What the exercise asks: Begin at the line where "Where should I click to: Select the SlowSTO(3,14,3)" appears and reproduce exactly every line through the end of the data below, both included, skipping pictures.

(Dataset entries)
■ ■ ■ ■

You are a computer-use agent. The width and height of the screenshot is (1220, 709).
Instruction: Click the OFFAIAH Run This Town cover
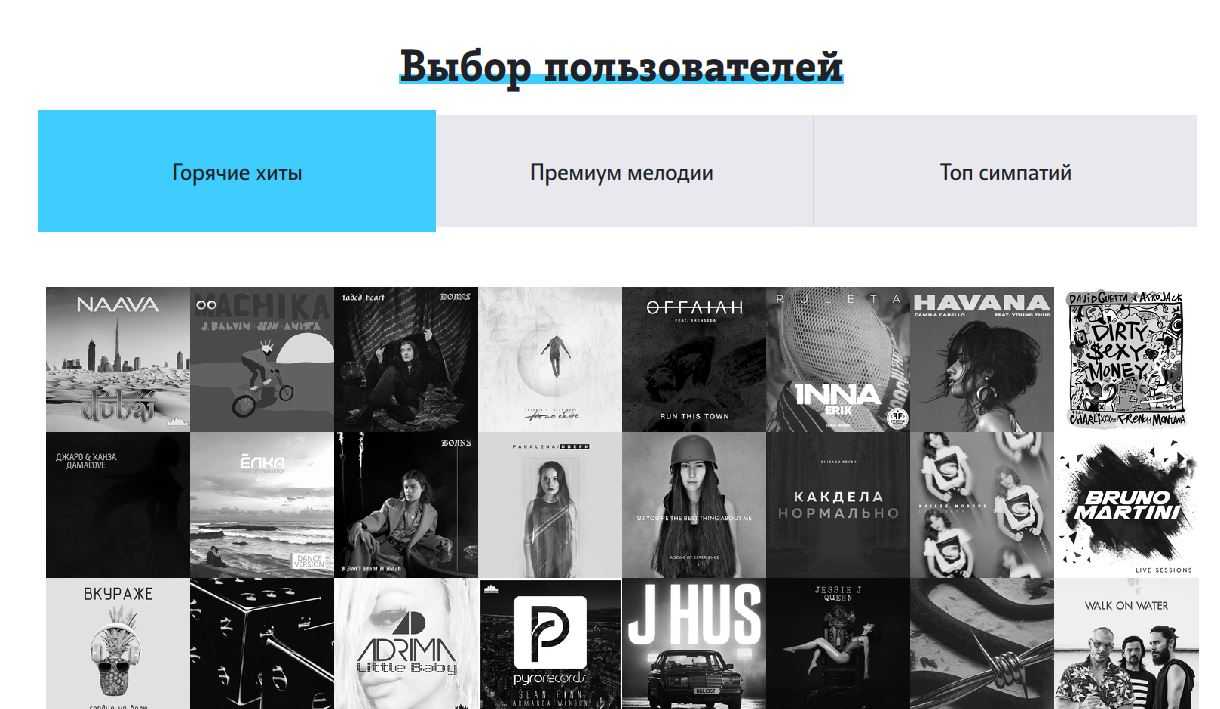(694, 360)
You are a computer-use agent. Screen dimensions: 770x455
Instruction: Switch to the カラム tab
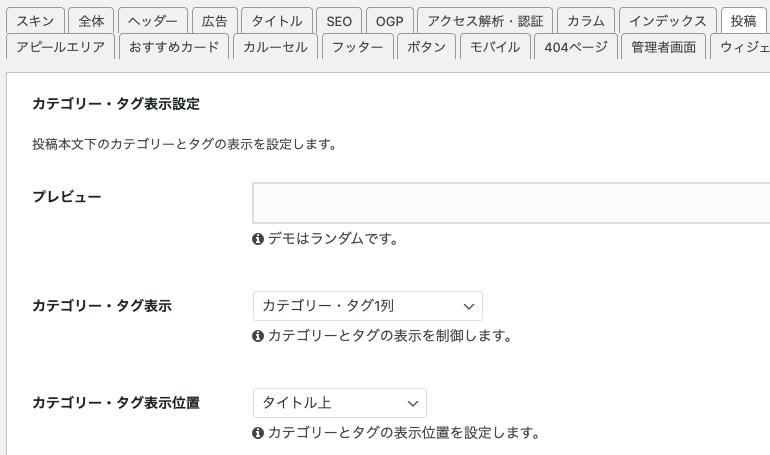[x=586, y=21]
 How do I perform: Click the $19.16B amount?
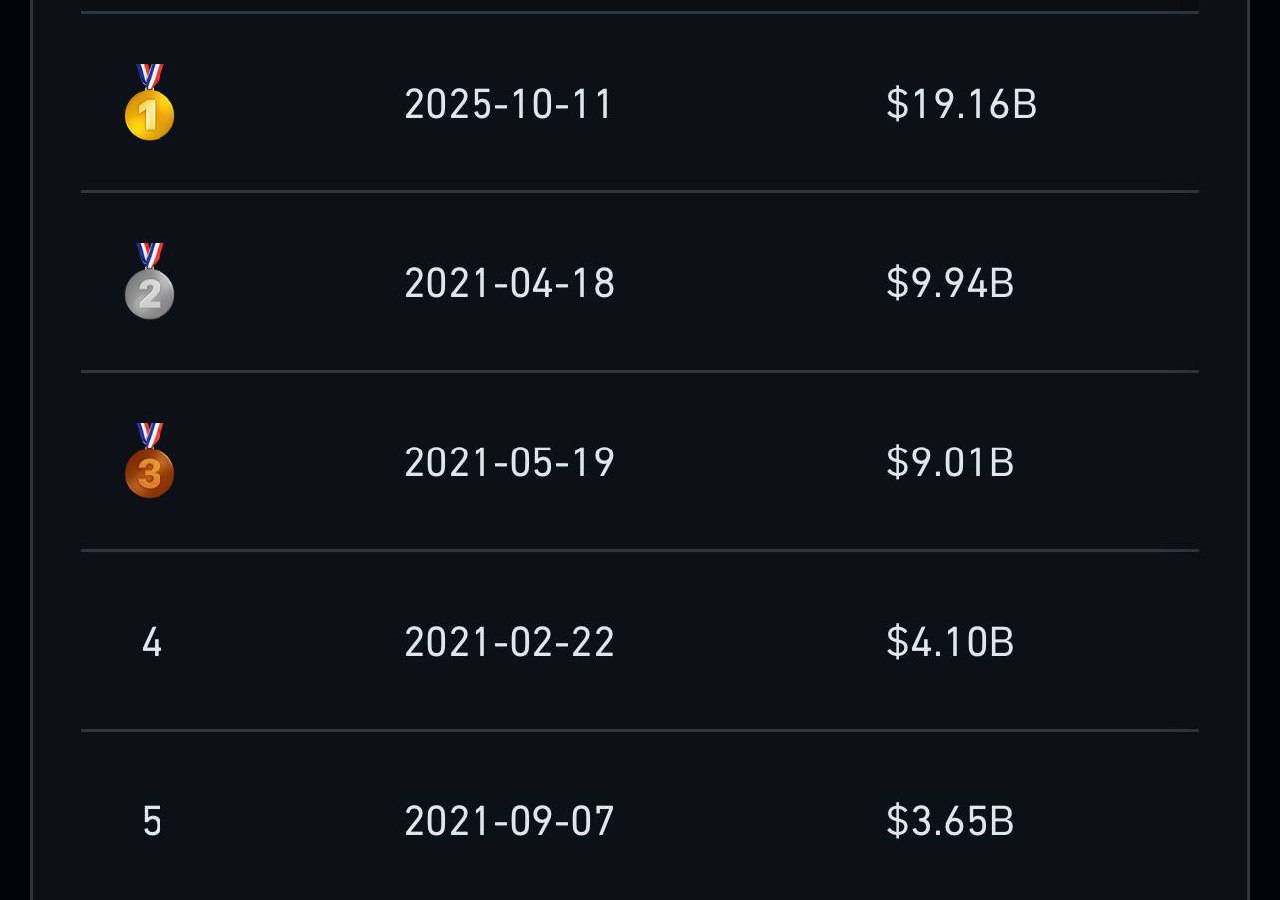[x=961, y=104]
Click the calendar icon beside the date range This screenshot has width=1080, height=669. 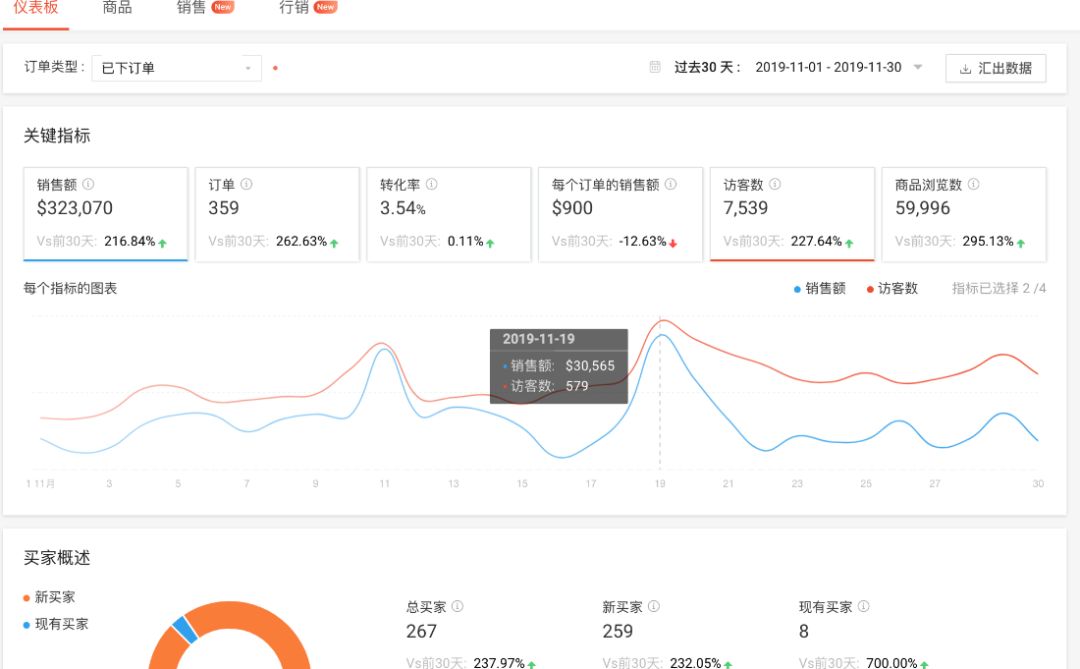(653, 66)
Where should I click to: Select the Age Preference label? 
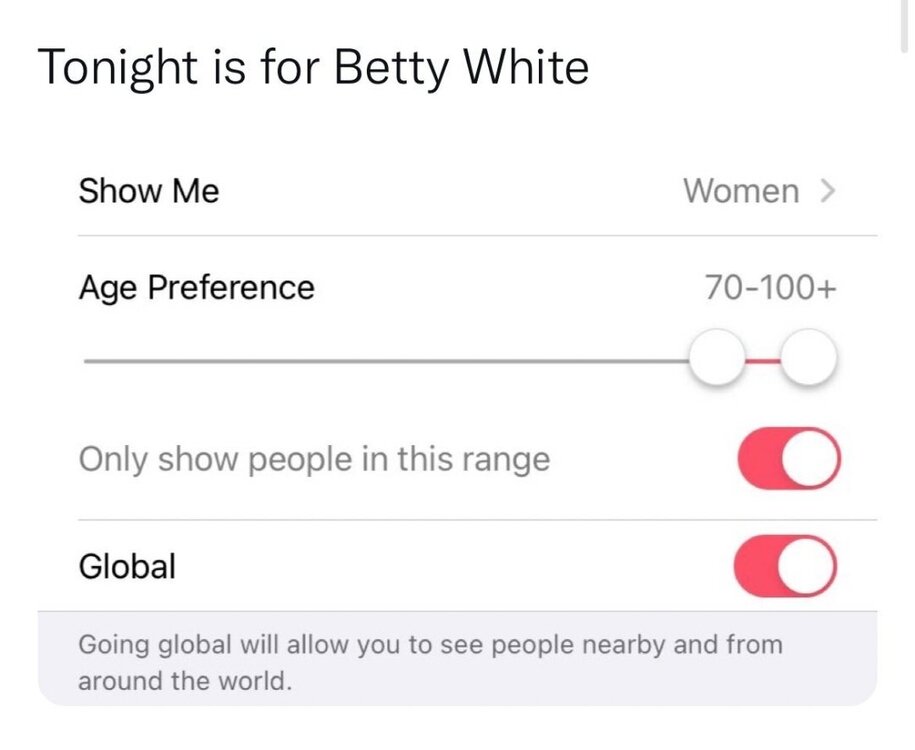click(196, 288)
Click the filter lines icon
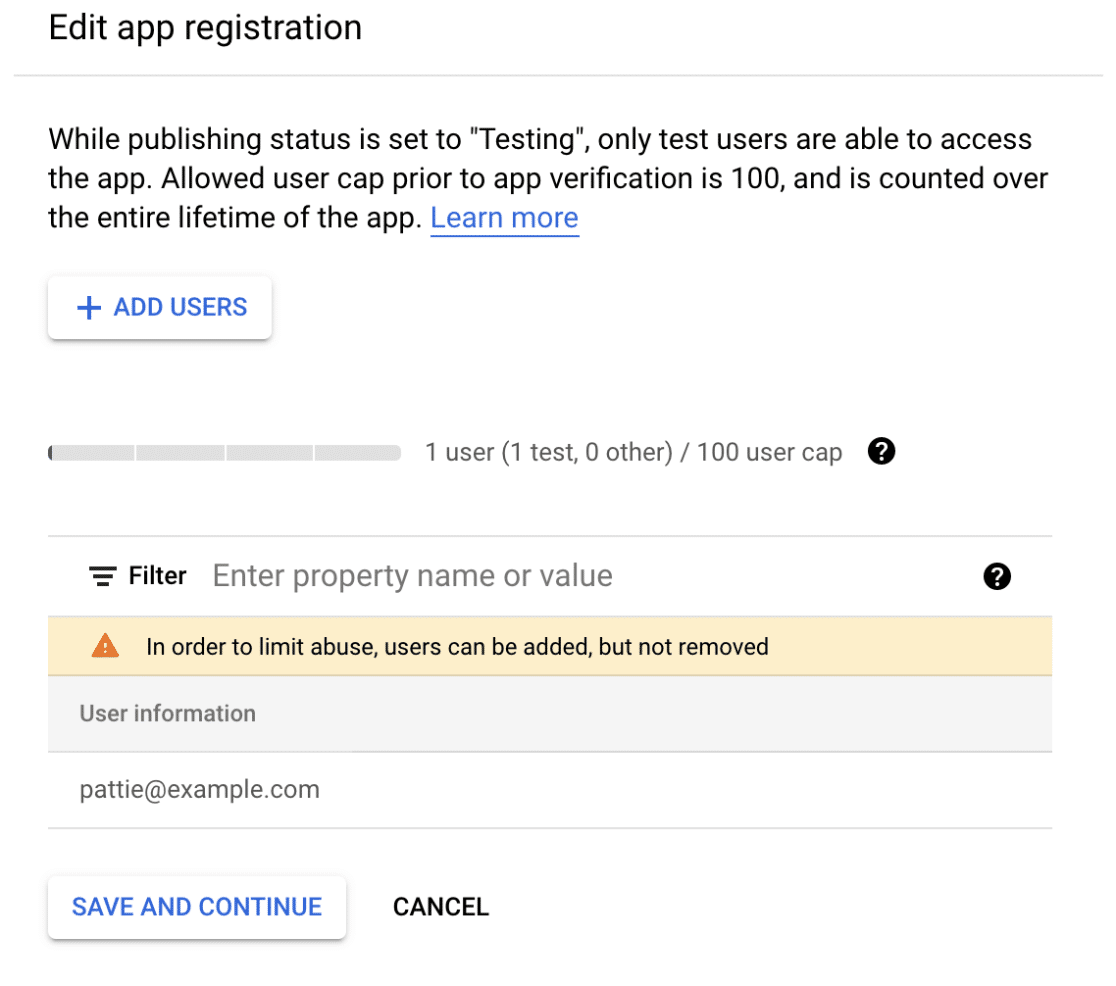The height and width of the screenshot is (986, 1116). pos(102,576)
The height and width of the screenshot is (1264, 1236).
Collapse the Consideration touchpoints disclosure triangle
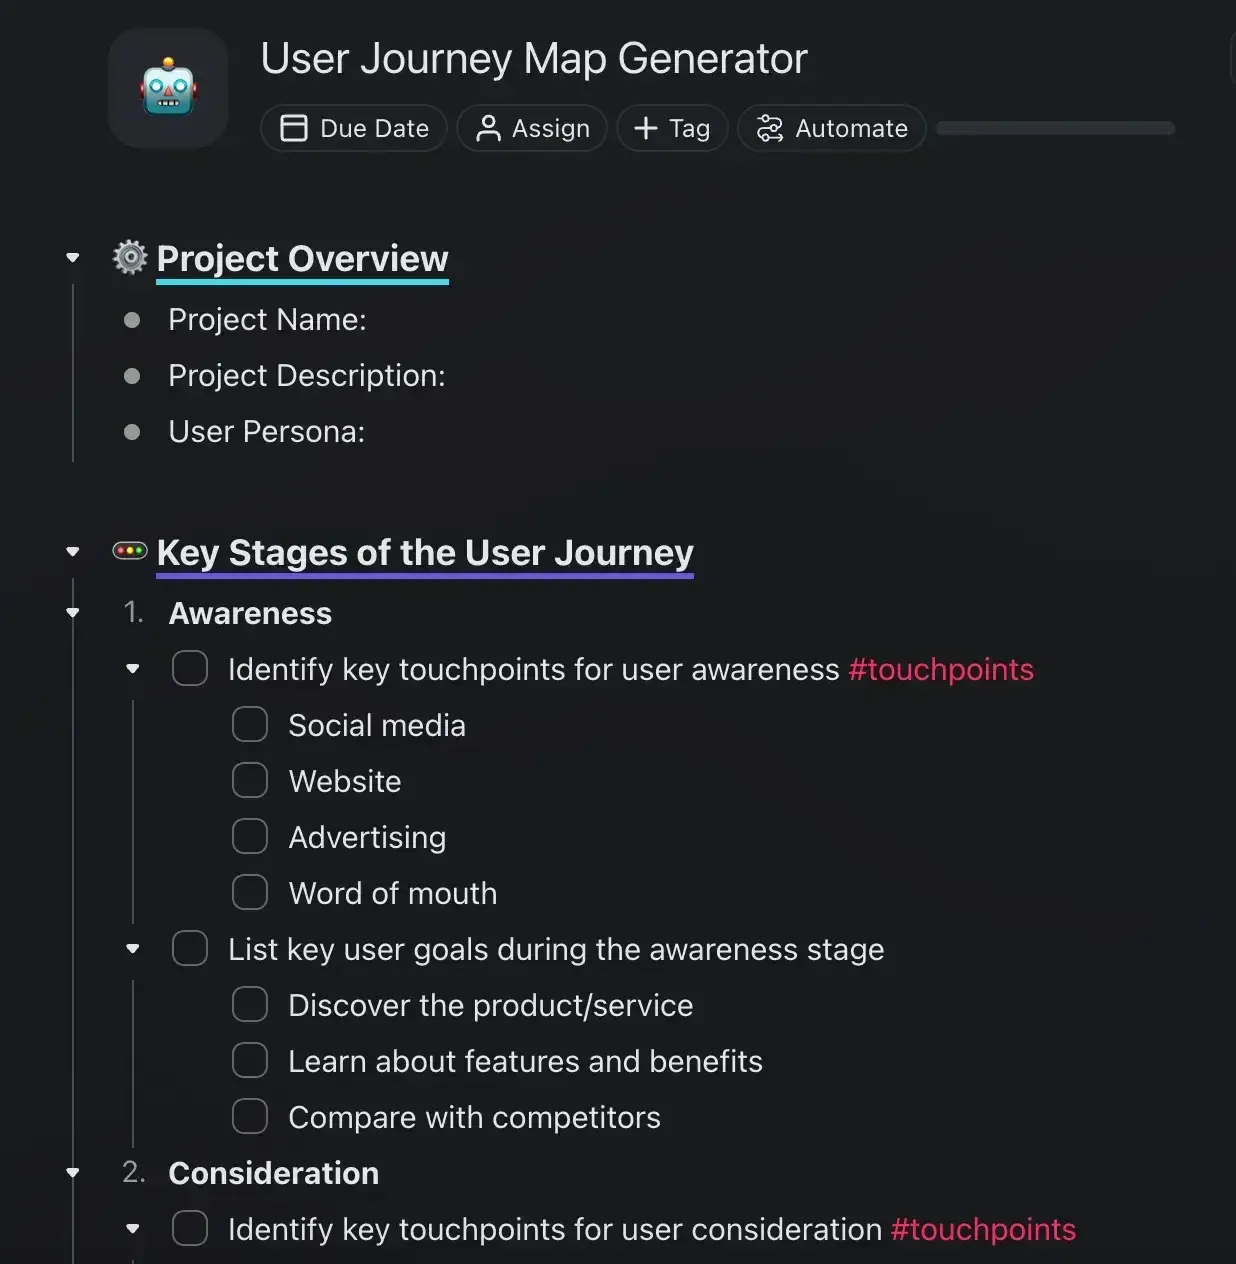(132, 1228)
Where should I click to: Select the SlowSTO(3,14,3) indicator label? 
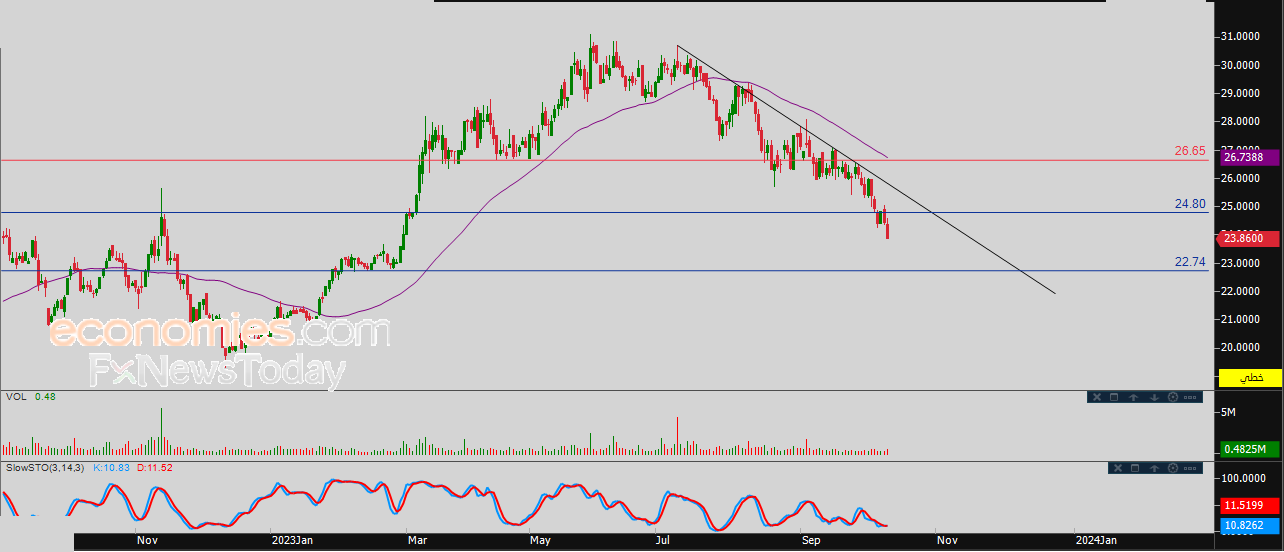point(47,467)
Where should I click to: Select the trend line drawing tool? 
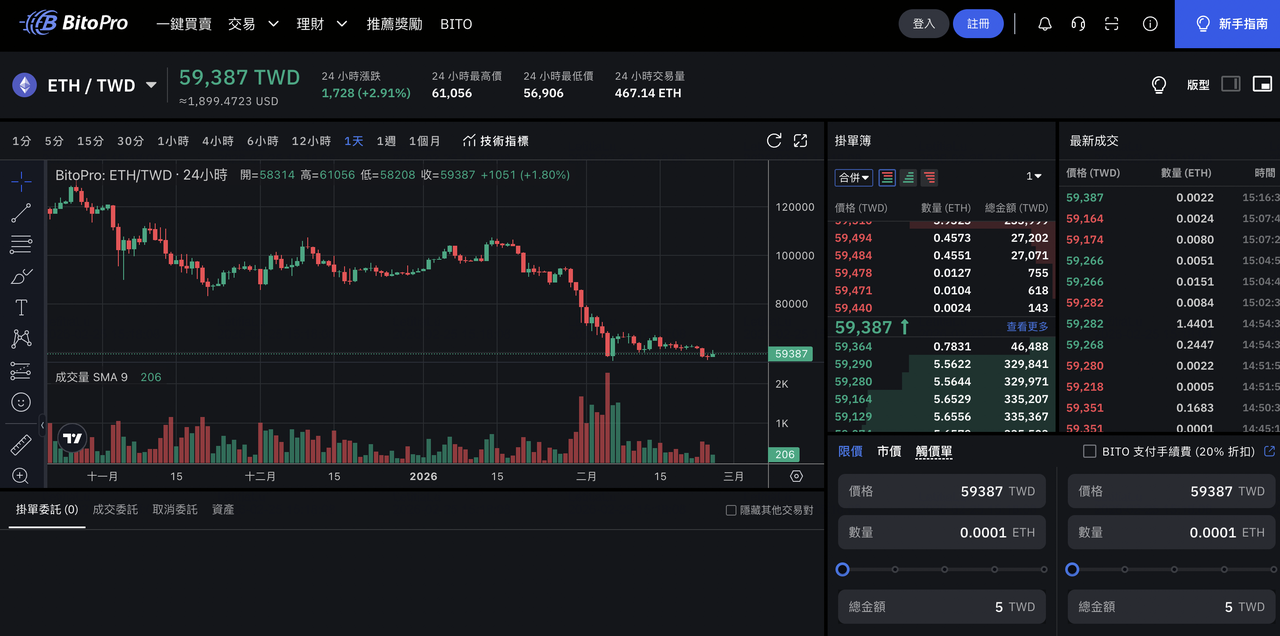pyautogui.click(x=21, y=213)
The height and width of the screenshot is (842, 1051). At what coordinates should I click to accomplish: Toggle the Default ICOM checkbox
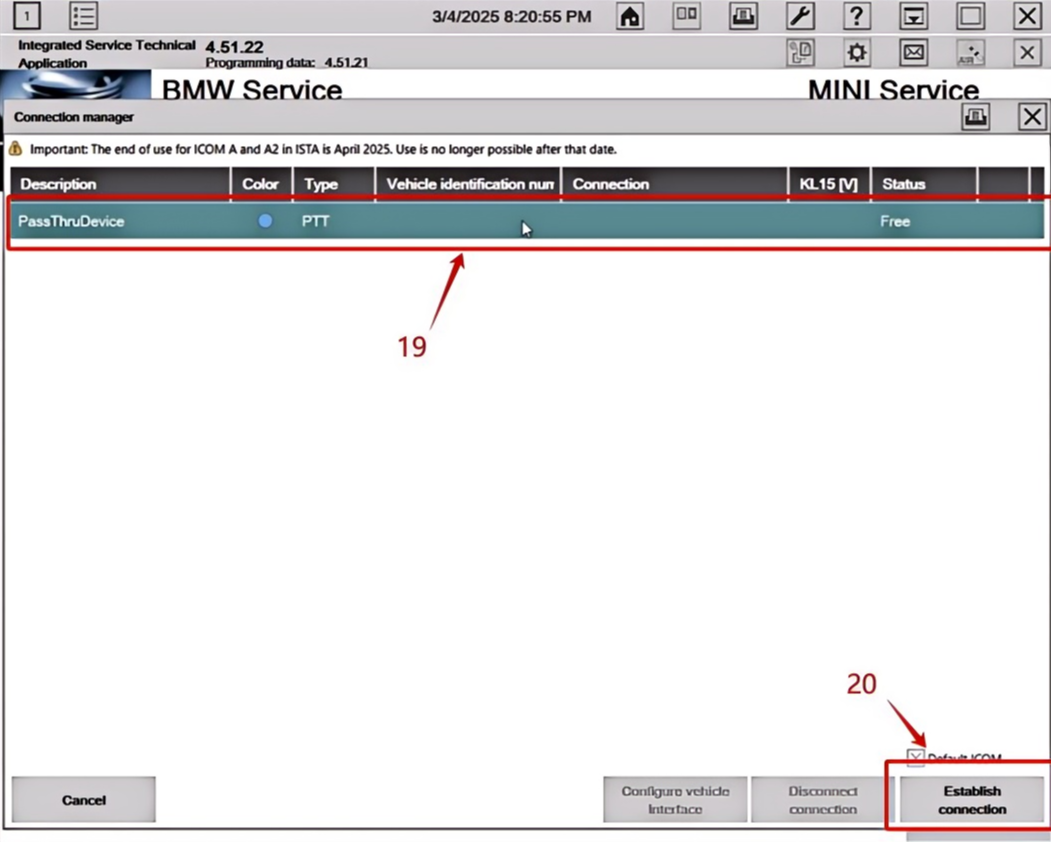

■ ■ ■ ■

Solution to the exercise:
Where should I click to: Select the SlowSTO(3,14,3) indicator label? 
point(47,467)
Where should I click to: Select the trend line drawing tool? 
pyautogui.click(x=21, y=213)
The height and width of the screenshot is (842, 1051). At what coordinates should I click to accomplish: Toggle the Default ICOM checkbox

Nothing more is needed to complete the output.